Task »
Write out the listing again, exactly as it appears below.

Data section »
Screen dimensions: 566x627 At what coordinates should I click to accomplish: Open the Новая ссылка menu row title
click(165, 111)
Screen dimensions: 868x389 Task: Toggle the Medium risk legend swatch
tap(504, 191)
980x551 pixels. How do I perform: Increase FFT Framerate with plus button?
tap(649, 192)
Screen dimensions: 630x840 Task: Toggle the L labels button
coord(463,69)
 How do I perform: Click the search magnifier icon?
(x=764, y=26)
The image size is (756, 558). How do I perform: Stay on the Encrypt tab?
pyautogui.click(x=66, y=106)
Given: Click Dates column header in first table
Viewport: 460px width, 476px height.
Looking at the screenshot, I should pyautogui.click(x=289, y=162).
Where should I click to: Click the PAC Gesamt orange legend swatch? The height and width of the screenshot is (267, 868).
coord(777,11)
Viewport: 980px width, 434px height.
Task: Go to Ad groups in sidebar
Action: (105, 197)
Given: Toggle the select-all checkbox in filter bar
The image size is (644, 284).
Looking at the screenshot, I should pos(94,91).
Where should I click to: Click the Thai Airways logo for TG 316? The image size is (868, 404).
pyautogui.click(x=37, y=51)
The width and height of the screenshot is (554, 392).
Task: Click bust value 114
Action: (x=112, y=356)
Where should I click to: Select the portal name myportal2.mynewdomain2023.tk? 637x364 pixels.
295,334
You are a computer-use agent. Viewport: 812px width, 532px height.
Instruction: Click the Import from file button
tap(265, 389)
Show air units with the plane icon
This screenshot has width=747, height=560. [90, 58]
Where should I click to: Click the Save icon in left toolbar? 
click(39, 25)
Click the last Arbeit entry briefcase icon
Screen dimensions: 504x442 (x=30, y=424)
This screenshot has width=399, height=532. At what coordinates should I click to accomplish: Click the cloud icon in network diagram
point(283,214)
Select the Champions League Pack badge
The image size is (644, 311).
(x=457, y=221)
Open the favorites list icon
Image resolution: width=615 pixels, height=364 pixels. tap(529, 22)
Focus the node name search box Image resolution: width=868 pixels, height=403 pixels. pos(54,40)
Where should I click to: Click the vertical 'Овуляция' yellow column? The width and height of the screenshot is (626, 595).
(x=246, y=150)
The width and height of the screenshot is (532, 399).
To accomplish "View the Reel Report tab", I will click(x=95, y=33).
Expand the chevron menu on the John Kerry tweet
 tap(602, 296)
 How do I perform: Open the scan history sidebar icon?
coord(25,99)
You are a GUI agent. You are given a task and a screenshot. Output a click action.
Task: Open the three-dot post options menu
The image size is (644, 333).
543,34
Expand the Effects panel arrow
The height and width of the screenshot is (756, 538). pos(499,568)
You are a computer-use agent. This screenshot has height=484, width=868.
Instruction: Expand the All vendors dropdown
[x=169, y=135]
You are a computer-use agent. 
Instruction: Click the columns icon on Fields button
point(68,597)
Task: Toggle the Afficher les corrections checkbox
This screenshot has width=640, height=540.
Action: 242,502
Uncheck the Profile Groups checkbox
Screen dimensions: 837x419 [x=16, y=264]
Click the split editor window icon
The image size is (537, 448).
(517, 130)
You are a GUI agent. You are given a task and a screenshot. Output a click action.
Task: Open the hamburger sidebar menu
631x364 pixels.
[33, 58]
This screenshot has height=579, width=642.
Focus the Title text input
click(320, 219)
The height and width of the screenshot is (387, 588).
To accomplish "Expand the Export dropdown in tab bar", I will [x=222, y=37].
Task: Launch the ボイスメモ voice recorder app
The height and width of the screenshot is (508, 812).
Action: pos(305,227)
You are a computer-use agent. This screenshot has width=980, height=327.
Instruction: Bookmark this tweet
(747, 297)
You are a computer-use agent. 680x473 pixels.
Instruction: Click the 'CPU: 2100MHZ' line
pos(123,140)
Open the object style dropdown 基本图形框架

Answer for the task »
Screen dimensions: 566x627 At what coordinates should I click to accomplish: Open the Новая ссылка menu row title
click(165, 111)
Screen dimensions: 868x389 Task: Toggle the Medium risk legend swatch
tap(504, 191)
980x551 pixels. How do I perform: Increase FFT Framerate with plus button?
tap(649, 192)
Screen dimensions: 630x840 Task: Toggle the L labels button
coord(463,69)
 How do I perform: Click the search magnifier icon?
(x=764, y=26)
The image size is (756, 558). How do I perform: Stay on the Encrypt tab?
pyautogui.click(x=66, y=106)
Given: Click Dates column header in first table
Viewport: 460px width, 476px height.
Looking at the screenshot, I should pyautogui.click(x=289, y=162).
Where should I click to: Click the PAC Gesamt orange legend swatch? The height and width of the screenshot is (267, 868).
coord(777,11)
Viewport: 980px width, 434px height.
Task: Go to Ad groups in sidebar
Action: (105, 197)
Given: Toggle the select-all checkbox in filter bar
The image size is (644, 284).
Looking at the screenshot, I should pos(94,91).
Where should I click to: Click the Thai Airways logo for TG 316? The image size is (868, 404).
pyautogui.click(x=37, y=51)
The width and height of the screenshot is (554, 392).
Task: Click bust value 114
Action: (x=112, y=356)
Where should I click to: Select the portal name myportal2.mynewdomain2023.tk? 637x364 pixels.
295,334
You are a computer-use agent. Viewport: 812px width, 532px height.
Instruction: Click the Import from file button
tap(265, 389)
Show air units with the plane icon
This screenshot has width=747, height=560. [90, 58]
Where should I click to: Click the Save icon in left toolbar? 
click(39, 25)
Click the last Arbeit entry briefcase icon
Screen dimensions: 504x442 (x=30, y=424)
This screenshot has width=399, height=532. At what coordinates should I click to accomplish: Click the cloud icon in network diagram
point(283,214)
Select the Champions League Pack badge
The image size is (644, 311).
(x=457, y=221)
Open the favorites list icon
Image resolution: width=615 pixels, height=364 pixels. tap(529, 22)
Focus the node name search box Image resolution: width=868 pixels, height=403 pixels. pos(54,40)
Where should I click to: Click the vertical 'Овуляция' yellow column? The width and height of the screenshot is (626, 595).
(x=246, y=150)
The width and height of the screenshot is (532, 399).
To accomplish "View the Reel Report tab", I will click(x=95, y=33).
Expand the chevron menu on the John Kerry tweet
 tap(602, 296)
 How do I perform: Open the scan history sidebar icon?
coord(25,99)
You are a GUI agent. You are given a task and a screenshot. Output a click action.
Task: Open the three-dot post options menu
The image size is (644, 333).
543,34
Expand the Effects panel arrow
The height and width of the screenshot is (756, 538). pos(499,568)
You are a computer-use agent. This screenshot has height=484, width=868.
Instruction: Expand the All vendors dropdown
[x=169, y=135]
You are a computer-use agent. 
Instruction: Click the columns icon on Fields button
point(68,597)
Task: Toggle the Afficher les corrections checkbox
This screenshot has width=640, height=540.
Action: 242,502
Uncheck the Profile Groups checkbox
Screen dimensions: 837x419 [x=16, y=264]
Click the split editor window icon
The image size is (537, 448).
(517, 130)
You are a GUI agent. You are given a task and a screenshot. Output a click action.
Task: Open the hamburger sidebar menu
631x364 pixels.
[33, 58]
This screenshot has height=579, width=642.
Focus the Title text input
click(320, 219)
The height and width of the screenshot is (387, 588).
To accomplish "Expand the Export dropdown in tab bar", I will [x=222, y=37].
Task: Launch the ボイスメモ voice recorder app
The height and width of the screenshot is (508, 812).
Action: pos(305,227)
You are a computer-use agent. This screenshot has width=980, height=327.
Instruction: Bookmark this tweet
(747, 297)
You are a computer-use agent. 680x473 pixels.
Instruction: Click the 'CPU: 2100MHZ' line
pos(123,140)
Open the object style dropdown 基本图形框架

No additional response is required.